I have been engaging in political discussions with someone who sits on the other side of the fence from me. (In case you hadn’t noticed, I’m pretty damn liberal.) She has been absolutely wonderful. She is usually clear and generally well-studied and doesn’t foam at the mouth. I love talking with her about this stuff, because I am learning from her. I am learning about the concerns and perspectives of the people on “the other side”—when they are thinking, rational people, rather than the ones that just repeat rhetoric, because that’s what someone else on “their side” said.
I’m also learning about myself. I’m learning that I do that. I’ve been doing all of it. I’ve been foaming at the mouth, and I’ve been repeating things people on “my side” said without doing any fact checking. I’ve been waiting for her to finish her argument, so that I could prove her wrong, rather than actively listening to the points she’s been trying to make. In short, I’ve been acting as horribly as the “Them” I claim are out there.
Sunshyne, thank you for your patience with me. And I’m sorry if for when I got too aggressive.
And here’s what I have learned from this incredibly humbling experience.
I have been so busy trying to be Right in the last few weeks that I haven’t been listening. I acted as if I thought her concerns weren’t valid at all, when the fact is, they are. Her concerns are every bit as valid as mine. I have absolutely no right to walk over hers—or worse yet, to walk over hers while announcing that I’m angry that people are walking over mine.
I have learned/remembered that angry people shout because they feel unheard. I do feel unheard.
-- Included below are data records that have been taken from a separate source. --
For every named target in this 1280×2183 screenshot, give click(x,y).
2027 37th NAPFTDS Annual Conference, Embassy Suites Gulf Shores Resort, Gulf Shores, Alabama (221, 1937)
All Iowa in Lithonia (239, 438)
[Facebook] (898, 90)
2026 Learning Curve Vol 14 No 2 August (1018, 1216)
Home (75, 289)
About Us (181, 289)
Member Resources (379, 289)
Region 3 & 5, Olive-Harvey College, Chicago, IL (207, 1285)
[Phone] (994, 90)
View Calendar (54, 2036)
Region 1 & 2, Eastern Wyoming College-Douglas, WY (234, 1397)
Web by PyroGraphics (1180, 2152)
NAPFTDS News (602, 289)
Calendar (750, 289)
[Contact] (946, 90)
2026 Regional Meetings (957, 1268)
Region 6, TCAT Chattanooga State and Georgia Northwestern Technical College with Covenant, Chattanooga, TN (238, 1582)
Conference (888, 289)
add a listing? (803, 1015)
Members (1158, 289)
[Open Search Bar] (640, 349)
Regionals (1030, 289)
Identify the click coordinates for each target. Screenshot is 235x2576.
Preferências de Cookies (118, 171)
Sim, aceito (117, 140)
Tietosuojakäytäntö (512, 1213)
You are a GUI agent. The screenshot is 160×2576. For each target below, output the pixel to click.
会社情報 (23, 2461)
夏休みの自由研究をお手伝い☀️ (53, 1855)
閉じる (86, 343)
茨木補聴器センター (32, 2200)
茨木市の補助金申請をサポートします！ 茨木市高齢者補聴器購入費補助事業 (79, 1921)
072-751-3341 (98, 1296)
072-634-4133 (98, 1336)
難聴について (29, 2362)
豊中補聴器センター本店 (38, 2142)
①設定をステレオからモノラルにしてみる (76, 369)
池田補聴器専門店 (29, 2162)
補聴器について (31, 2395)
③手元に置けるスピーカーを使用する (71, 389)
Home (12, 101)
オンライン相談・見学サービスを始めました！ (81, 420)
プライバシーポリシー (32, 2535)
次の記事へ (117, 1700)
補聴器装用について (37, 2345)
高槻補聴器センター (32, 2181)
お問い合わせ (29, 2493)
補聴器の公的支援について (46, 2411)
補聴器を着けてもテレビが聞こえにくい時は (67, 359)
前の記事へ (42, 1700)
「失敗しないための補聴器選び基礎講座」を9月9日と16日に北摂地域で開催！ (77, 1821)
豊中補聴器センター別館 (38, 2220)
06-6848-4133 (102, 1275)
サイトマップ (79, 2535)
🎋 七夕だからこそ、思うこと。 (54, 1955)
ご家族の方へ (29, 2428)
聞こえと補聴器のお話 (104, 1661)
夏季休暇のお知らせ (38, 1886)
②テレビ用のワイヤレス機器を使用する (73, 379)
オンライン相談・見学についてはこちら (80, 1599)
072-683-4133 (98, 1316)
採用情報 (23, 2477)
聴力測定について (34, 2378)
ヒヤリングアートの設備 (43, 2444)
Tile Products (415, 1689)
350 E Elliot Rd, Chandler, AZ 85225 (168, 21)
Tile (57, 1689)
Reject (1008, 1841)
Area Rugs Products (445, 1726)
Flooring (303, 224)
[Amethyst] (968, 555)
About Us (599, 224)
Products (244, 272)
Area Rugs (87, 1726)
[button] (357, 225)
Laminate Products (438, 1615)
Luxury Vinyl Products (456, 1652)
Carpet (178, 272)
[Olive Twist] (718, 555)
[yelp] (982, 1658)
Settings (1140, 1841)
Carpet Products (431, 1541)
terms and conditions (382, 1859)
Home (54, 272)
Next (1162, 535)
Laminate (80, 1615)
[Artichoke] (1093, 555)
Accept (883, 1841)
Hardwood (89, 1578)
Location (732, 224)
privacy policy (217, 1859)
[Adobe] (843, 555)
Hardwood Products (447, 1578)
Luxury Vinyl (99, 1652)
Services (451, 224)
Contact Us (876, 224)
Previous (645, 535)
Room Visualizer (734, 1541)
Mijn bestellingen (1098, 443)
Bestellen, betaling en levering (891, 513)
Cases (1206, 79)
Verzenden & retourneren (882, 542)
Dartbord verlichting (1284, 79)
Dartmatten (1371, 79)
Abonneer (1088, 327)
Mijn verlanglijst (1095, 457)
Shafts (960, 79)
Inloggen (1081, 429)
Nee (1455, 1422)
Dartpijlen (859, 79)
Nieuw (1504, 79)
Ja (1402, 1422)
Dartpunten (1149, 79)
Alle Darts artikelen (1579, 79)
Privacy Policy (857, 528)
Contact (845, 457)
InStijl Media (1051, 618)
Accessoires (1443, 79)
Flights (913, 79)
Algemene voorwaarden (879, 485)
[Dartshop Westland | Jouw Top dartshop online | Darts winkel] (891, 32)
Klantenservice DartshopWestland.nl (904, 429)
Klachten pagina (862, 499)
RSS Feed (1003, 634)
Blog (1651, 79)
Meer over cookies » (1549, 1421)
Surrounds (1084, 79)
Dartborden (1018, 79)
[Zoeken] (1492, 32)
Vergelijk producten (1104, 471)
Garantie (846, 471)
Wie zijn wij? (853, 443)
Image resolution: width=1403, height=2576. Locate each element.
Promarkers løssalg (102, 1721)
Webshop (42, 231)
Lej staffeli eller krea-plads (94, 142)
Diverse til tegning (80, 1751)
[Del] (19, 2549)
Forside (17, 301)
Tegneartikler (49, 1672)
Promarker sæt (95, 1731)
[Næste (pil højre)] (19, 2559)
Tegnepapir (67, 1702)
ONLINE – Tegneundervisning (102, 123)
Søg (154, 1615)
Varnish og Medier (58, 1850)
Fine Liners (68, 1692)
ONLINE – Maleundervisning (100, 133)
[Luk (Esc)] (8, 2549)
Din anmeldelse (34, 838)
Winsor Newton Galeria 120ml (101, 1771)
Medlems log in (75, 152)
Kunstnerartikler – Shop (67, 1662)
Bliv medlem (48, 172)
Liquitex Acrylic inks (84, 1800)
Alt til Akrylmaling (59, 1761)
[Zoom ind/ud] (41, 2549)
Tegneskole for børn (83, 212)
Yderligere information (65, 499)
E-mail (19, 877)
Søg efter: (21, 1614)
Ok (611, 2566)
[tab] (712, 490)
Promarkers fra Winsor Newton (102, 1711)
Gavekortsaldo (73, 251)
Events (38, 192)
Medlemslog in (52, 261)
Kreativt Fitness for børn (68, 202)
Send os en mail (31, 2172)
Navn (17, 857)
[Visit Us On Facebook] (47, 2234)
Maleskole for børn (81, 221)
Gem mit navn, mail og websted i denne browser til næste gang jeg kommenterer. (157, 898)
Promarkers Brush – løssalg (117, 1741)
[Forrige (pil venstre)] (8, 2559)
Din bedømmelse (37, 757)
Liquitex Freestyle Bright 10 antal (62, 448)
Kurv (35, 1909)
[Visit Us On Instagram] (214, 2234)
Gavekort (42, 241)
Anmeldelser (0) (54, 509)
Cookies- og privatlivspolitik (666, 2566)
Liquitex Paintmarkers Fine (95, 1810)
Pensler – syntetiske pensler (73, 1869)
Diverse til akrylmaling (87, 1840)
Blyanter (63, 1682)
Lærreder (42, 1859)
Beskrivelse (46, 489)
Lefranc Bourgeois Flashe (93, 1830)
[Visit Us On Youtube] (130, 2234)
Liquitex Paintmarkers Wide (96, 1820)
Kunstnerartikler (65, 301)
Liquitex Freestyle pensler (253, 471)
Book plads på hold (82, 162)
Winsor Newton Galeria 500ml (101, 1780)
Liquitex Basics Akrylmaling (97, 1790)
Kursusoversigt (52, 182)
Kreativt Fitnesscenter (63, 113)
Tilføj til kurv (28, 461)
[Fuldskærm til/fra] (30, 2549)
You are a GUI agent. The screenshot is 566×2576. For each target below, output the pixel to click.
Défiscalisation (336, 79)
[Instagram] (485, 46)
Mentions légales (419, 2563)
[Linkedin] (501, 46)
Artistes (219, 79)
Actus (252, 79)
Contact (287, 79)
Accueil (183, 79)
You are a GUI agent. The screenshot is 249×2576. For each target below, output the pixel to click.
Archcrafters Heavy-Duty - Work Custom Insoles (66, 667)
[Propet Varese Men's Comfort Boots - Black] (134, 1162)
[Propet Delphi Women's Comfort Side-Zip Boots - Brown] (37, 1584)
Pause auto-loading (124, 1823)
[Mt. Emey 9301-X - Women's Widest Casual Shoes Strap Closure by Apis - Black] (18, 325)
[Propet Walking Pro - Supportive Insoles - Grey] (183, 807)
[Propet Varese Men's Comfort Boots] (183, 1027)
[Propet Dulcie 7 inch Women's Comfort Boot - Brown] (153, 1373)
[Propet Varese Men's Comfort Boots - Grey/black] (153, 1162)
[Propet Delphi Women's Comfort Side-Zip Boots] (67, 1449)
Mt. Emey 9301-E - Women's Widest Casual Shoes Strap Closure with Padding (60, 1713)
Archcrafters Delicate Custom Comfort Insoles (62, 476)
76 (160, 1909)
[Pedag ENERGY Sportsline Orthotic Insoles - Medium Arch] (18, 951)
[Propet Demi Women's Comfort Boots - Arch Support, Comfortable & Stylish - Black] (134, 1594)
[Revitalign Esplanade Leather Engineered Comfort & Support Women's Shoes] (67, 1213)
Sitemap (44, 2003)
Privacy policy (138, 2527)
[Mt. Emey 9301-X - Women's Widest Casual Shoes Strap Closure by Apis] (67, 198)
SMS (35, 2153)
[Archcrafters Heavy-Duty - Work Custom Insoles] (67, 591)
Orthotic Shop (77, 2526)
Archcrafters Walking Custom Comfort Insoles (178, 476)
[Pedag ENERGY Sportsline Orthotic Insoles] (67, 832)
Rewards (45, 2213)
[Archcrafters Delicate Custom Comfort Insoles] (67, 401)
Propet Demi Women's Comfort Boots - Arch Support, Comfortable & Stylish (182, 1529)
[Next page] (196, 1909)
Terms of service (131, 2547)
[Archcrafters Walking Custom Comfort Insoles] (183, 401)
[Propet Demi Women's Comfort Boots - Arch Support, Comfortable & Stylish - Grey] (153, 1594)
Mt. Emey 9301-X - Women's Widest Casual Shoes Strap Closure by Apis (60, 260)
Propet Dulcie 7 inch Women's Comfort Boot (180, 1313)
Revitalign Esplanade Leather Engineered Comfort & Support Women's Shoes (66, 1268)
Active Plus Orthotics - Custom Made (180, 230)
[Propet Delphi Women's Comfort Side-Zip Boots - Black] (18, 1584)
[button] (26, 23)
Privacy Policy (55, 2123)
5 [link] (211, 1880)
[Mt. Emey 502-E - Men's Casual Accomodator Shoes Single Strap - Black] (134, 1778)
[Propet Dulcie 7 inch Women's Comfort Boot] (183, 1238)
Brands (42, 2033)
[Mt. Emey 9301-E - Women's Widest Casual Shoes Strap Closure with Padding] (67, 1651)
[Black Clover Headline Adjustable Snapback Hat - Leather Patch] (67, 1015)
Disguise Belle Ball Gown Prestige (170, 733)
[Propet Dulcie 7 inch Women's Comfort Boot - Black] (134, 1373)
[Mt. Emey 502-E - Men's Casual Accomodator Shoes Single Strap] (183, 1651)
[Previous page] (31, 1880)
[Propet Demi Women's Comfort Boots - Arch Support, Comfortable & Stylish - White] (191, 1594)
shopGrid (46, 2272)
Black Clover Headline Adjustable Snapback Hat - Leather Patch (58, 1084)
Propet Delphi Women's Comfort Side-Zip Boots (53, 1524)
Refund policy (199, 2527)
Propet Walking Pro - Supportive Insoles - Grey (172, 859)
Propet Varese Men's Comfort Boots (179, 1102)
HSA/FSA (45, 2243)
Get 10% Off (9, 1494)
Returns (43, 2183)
And I think she does too. People don’t share, and they certainly don’t concede, when they feel like they don’t have enough for their own well-being. This applies to food, this applies to money, and it certainly applies to attention.
The fact is, we live in a complicated society. There are a LOT of people here, from every walk of life, from every religion, every nationality. State and federal governments have the responsibility of protecting the rights of all of us—even the ones we don’t agree with. And that is what makes our nation great. We don’t have a theocracy. We don’t have one to rule them all. We govern ourselves. Together.
Part of this wake-up came about when she and I were discussing the Oregonian bakers who refused service to a gay couple on religious grounds. I spouted opinions. She spouted opinions. And then we both went and read the final filing from the court ruling, and really, my opinions on what the case were about were dead-wrong. Hers were off-based, too, but not nearly as much as mine. I realized I had fallen victim to “headline reading”. Scratch that. I chose to only read headlines, and since you cannot trust all of those guys who spout opposing opinions, because they’re all wrong, I only read headlines that seemed like they probably agree with me.
In an environment where you can Like, Share, Upvote, Downvote and Pin something with just one click, it’s becoming more challenging to do due diligence. Ain’t nobody got time for that. I just wanted to move on to my next headline. The problem was, the headlines were very, very misleading.
I know. Yellow journalism is not news. It never was. But that’s not what I’m actually here to say. What I want to say is I’ll be doing my best to do a little more reading and a little less shouting in the coming days. As old saw goes, “It is better to keep your mouth closed and let people think you are a fool than to open it and remove all doubt.” (And, no, Mark Twain didn’t say it first. Neither did Abraham Lincoln. I know this, because I did my research.)